MDO, Cross-Domain Synergy, and Weaker-Link

Aggregation technologies of public goods other than simple summation are also practically important (Hirshleifer 1983). They also have profound implications in defense economics (Sandler 2006). The majority of the studies on the economics of alliances have used the summation type to aggregate member countries’ defense activities, while some have focused on merging individual member allies’ contributions and applied aggregation technologies other than summation, such as the weakest-link, weaker-link, better-shot, and best-shot types (Bogers, Beeres, and Bollen 2022). Conybeare, Murdoch, and Sandler (1994) applied the weakest-link and best-shot types to the Triple Alliance, the Triple Entente, Warsaw Pact, and NATO. Siqueira and Sandler (2001) analyzed NATO multi-lateral rapid reaction forces using the weakest-link and best-shot types. Sandler (2006) stated that the weakest- and weaker-link types were suitable for analyzing counter-terrorism actions. Nakagawa, Sejima, and Fujimoto (2010) also applied the better-shot type to NATO. de la Rovchère, Ghislain, and Rocaboy (2011) argued that the best-shot type was better suited to NATO in the early Cold War period than summation. de la Rochère, Ghislain, and Rocaboy (2014) investigated the impact of SDI on NATO allies using the best-shot type and concluded that the expected shift in type from summation to best-shot following SDI did not take place. Balcaen, Du Bois, and Buts (2023) argued that the outputs for increasing the resilience of each NATO ally against hybrid threats should be aggregated with the weakest-link type.

As shown above, existing studies have used various types of aggregation technology other than summation to represent the characteristics of warfare and operations. For example, Sandler (2006) noted that such types of aggregation technology are useful for the study of terrorism, peacekeeping, and new security challenges. Similarly, this paper uses several types of aggregation technology to present the models that are suitable for MDO. In MDO, due to the diversity of operational domains, the type of aggregation technology suitable for representing domain-specific characteristics can vary. In the traditional land, sea, and air domains, the summation type can be suitable because of the importance of force size. In cyberspace, electronic (e.g. radio base stations) and physical networks (e.g. undersea cables) are important, and a disruption of one such network point can be fatal to the entire network. Therefore, the weakest-link type can be suitable. Regarding the space domain, while activities (e.g. launching and operating space satellites) require large investments, it is relatively easy to share the results of such activities (e.g. information collected by satellites) with other countries. Thus, the best-shot type can be suitable.

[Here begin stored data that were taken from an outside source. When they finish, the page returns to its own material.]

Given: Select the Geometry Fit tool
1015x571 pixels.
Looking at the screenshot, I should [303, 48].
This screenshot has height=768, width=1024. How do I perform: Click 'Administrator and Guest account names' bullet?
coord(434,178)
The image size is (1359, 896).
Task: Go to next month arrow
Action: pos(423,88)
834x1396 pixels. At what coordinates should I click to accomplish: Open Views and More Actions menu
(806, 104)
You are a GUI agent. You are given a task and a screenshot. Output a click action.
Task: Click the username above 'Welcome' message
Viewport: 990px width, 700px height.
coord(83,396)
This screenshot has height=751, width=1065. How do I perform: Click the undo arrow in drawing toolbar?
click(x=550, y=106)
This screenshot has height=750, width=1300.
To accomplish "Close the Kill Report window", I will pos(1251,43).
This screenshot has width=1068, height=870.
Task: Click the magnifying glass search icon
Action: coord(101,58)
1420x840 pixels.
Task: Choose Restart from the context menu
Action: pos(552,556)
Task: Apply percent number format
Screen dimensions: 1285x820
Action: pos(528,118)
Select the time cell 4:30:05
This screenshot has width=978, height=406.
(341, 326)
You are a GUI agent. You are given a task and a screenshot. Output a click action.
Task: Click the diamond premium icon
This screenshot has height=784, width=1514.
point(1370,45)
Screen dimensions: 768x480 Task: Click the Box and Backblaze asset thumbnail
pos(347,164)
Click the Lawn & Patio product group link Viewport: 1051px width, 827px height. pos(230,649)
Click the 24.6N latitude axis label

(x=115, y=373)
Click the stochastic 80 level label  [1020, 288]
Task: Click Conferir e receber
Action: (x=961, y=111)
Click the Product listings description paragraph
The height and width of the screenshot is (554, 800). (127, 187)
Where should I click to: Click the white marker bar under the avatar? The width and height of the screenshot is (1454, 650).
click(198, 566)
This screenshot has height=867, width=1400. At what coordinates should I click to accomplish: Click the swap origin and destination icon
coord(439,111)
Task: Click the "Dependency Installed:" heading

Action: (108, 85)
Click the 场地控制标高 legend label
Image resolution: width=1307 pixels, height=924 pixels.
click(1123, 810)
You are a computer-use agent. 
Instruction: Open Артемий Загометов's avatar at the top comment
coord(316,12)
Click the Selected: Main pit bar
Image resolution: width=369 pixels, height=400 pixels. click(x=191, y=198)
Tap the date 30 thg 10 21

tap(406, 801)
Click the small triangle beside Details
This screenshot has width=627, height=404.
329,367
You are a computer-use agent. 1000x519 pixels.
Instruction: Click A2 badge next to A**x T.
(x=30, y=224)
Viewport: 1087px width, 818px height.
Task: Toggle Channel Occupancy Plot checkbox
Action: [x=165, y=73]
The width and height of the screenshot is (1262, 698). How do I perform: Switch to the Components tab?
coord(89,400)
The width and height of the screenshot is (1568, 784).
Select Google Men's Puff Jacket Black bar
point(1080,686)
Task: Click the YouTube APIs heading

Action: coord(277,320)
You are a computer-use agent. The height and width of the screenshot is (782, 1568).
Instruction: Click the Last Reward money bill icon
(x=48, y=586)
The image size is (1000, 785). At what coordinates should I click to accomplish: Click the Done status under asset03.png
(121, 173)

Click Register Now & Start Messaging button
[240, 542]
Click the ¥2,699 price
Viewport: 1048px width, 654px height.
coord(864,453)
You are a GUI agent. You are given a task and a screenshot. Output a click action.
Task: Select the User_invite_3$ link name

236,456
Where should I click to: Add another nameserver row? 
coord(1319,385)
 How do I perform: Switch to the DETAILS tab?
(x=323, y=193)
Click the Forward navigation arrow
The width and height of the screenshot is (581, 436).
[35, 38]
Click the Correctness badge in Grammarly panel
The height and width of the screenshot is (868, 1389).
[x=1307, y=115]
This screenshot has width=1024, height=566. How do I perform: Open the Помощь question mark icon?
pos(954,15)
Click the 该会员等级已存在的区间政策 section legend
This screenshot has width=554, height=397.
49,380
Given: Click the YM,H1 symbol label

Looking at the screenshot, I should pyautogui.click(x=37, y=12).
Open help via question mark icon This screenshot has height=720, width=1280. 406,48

In addition to focusing on domain-specific characteristics, MDO also require attention to the relations between operational domains. MDO are operations conducted across multiple domains to overcome an adversary’s strengths by presenting them with several operational/tactical dilemmas (U.S. Army 2018). In MDO, cross-domain synergy, which is the synergy between forces in multiple domains, is a key factor to determine the overall strengths. This is because it results in the complementary, vice merely additive, employment of capabilities in different domains so that each enhances the effectiveness and compensates for the vulnerabilities of the others (U.S. Army 2018; U.S. Department of Defense 2012). Furthermore, the complementary provision of domain capabilities between allies strengthens cross-domain synergies (UK Ministry of Defence 2020).

These characteristics of MDO differ from those of traditional single-domain operations. In single-domain operations, the within-domain relations are important. However, in MDO, in addition to the within-domain relations, the between-domain relations are also important. This difference between single-domain operations and MDO can be compared to that between individual and group sports. In individual sports, the competitiveness of the player is crucial. However, in group sports, in addition to the competitiveness of individual players, teamwork among those players is essential. Similarly, in MDO, it is not only the forces in individual domains, but also the combination of them that determines the overall strength.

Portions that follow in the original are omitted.